Wildfire

Wildfire

A single season of catastrophic wildfire can wipe out more than a decade of climate progress in California.

We develop policies to enable the state’s goal of ecologically thinning one million forested acres per year. We are focused on establishing a wood waste bioeconomy that avoids carbon and air pollution, drives rural and tribal economic development and supports the cost of forest treatments at scale.

Recent Analysis

Our take

  • California is facing a growing forest and wildfire crisis. To address this, the state has established a goal to ecologically thin at least 1 million, and ideally over 2 million, forested acres per year.

  • The biggest obstacle to this goal is: cost. If it costs $3,000 to treat one acre, the state needs up to $6 billion every year for the next two decades, purely for forest treatments.

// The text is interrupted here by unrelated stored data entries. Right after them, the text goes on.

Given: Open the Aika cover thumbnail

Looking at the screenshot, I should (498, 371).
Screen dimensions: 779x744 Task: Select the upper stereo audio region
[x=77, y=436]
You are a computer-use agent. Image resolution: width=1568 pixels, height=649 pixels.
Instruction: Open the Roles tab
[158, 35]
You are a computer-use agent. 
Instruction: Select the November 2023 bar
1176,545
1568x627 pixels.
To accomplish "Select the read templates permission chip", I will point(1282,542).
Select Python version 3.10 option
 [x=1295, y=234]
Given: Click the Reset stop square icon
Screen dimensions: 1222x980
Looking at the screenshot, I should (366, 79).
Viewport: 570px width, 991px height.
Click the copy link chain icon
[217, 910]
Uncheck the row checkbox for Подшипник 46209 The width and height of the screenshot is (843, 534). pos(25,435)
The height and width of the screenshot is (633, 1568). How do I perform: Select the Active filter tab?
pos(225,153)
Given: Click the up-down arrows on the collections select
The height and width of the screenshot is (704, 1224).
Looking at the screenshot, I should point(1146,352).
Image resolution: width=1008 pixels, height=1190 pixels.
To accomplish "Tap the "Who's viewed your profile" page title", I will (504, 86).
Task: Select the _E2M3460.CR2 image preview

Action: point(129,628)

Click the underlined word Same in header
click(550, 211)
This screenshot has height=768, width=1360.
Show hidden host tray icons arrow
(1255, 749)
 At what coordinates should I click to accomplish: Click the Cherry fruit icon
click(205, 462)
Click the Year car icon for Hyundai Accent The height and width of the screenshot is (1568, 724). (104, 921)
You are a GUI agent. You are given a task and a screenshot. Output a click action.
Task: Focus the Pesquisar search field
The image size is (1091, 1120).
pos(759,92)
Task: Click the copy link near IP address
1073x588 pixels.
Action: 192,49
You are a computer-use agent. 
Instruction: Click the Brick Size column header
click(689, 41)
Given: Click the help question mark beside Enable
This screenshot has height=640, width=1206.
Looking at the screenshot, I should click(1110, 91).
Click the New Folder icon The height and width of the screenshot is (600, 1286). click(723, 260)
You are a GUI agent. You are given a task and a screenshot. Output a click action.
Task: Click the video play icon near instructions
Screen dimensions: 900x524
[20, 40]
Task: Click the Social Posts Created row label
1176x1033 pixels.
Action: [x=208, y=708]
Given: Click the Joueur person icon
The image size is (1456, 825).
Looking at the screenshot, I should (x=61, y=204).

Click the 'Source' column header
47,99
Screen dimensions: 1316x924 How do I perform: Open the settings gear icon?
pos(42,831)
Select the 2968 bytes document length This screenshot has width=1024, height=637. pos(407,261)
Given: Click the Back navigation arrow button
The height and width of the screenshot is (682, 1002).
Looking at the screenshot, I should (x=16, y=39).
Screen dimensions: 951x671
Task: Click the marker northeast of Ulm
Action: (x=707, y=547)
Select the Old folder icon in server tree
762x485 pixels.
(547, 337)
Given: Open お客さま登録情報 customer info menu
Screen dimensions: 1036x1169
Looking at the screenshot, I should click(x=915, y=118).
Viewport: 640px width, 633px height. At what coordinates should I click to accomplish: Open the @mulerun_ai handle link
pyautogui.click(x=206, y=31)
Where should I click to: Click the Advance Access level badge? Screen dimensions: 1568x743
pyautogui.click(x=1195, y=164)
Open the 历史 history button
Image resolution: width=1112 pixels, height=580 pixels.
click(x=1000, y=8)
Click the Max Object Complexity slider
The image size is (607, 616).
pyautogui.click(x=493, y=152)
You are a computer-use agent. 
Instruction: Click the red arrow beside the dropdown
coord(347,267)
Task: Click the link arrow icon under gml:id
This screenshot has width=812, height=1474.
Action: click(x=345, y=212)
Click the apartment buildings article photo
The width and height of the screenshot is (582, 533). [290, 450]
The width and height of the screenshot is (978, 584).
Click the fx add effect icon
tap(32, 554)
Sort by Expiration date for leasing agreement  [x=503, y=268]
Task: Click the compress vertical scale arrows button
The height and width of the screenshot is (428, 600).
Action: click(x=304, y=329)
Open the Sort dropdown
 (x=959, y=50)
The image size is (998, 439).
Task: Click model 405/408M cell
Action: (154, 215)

This amount is equal to the state’s entire natural resources budget in some years – conflicting with expanding needs on drought, flood, extreme heat, sea-level rise and more. It is simply not possible to address California’s wildfire crisis with public money alone.

  • One potential solution is to collect and convert the small-diameter residues that are the by-product of thinning operations into valuable products, such as hydrogen. This can offset the cost of forest treatments while driving rural and tribal economic development. The strategy is favorable as, without intervention, the residues are typically piled and burned or left to decompose, causing carbon and air pollution.

  • Over a number of years we have developed and continue to push forward a suite of policies to enable a sustainable, non-combustion, wood waste bioeconomy in California. This includes strategies to address critical issues including feedstock contracting on public lands as well as recurring revenue incentives for products such as hydrogen and carbon removal. We led the establishment of multiple flagship state programs and co-hosted the state’s inaugural California Biomass Workshop in January 2024.